* What the task requires
From the material below, pull each line containing the string "green".

* Dataset records
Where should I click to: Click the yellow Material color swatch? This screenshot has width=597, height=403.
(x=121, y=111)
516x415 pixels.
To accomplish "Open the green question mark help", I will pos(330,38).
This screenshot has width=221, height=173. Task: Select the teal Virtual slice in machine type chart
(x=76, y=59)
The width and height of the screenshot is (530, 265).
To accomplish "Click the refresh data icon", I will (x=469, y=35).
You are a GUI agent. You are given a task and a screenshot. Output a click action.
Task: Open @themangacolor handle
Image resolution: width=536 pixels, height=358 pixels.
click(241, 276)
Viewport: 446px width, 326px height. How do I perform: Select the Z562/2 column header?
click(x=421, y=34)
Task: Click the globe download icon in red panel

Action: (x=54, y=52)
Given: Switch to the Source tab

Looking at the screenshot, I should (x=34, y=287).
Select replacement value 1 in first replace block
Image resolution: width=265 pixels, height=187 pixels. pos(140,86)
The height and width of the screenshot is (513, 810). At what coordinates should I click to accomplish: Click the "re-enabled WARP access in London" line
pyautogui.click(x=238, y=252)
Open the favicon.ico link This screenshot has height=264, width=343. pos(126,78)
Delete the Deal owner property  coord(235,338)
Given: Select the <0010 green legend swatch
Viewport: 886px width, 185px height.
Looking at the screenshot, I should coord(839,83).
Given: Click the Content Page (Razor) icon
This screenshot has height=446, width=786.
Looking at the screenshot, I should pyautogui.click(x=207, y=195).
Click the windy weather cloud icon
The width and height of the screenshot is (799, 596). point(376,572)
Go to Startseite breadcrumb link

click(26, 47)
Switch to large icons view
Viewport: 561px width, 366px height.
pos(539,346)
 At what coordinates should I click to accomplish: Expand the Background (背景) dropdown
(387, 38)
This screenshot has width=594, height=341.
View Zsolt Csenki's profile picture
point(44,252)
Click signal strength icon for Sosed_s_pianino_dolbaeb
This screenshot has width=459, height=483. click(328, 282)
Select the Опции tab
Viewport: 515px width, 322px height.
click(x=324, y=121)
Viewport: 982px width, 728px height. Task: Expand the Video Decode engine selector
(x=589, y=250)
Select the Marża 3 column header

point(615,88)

* The completed task
To accomplish "Open the green question mark help", I will pos(330,38).
Given: Select the <0010 green legend swatch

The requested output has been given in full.